» Problem requirements: The answer must consist solely of the lines from the line with "You are a computer-use" to the final line of the data below, reproduced exactly, pictures omitted.

+--

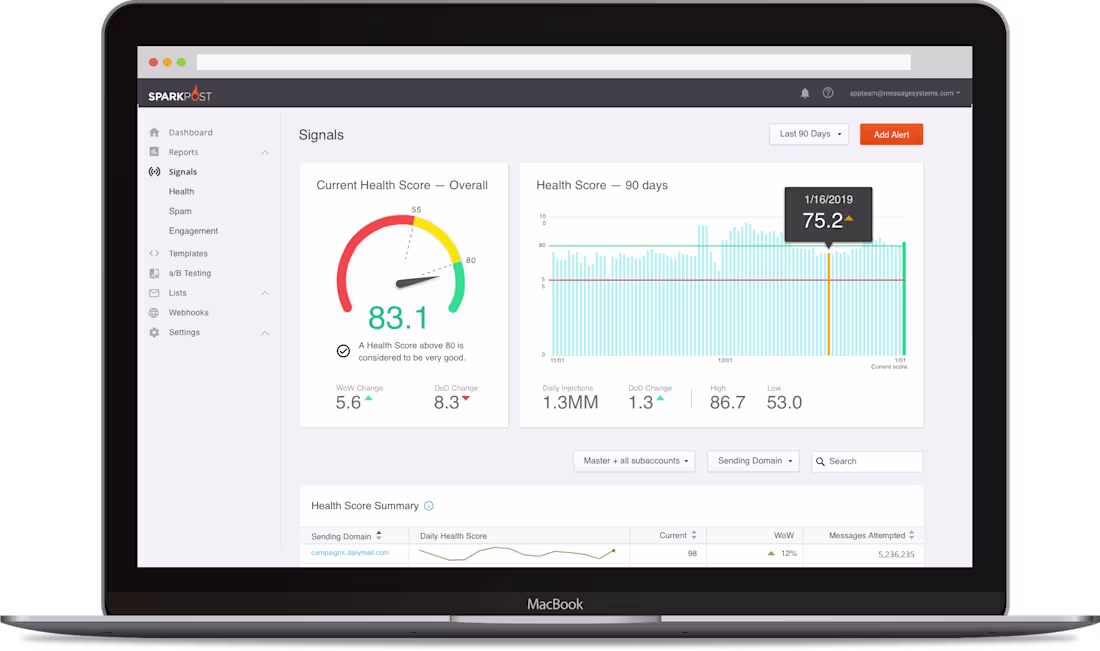
Task: Open Settings using the gear icon
Action: coord(155,332)
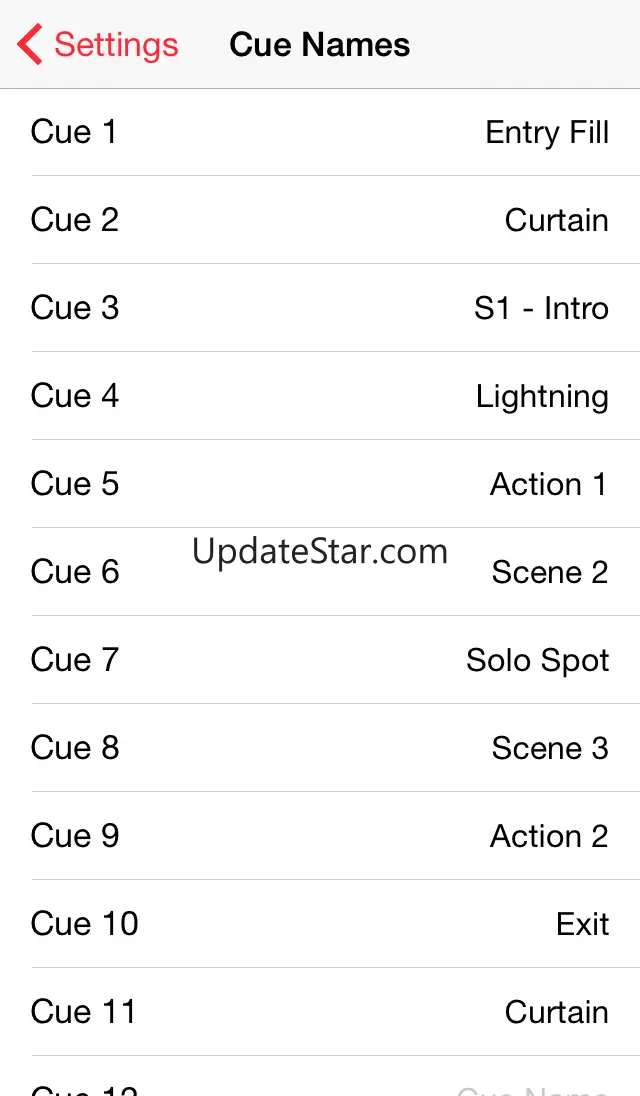Screen dimensions: 640x1096
Task: Go back to Settings using the text link
Action: 116,45
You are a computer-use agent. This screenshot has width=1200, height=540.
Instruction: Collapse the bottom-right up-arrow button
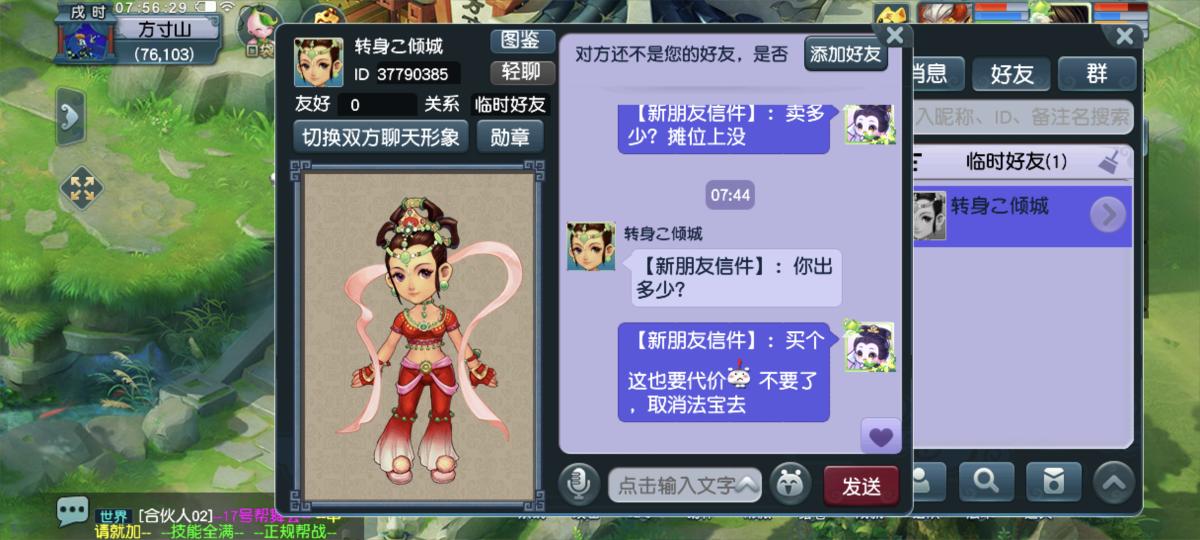(1113, 483)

+--

» Your solution:
You are a computer-use agent. This screenshot has width=1200, height=540.
Instruction: Collapse the bottom-right up-arrow button
(1113, 483)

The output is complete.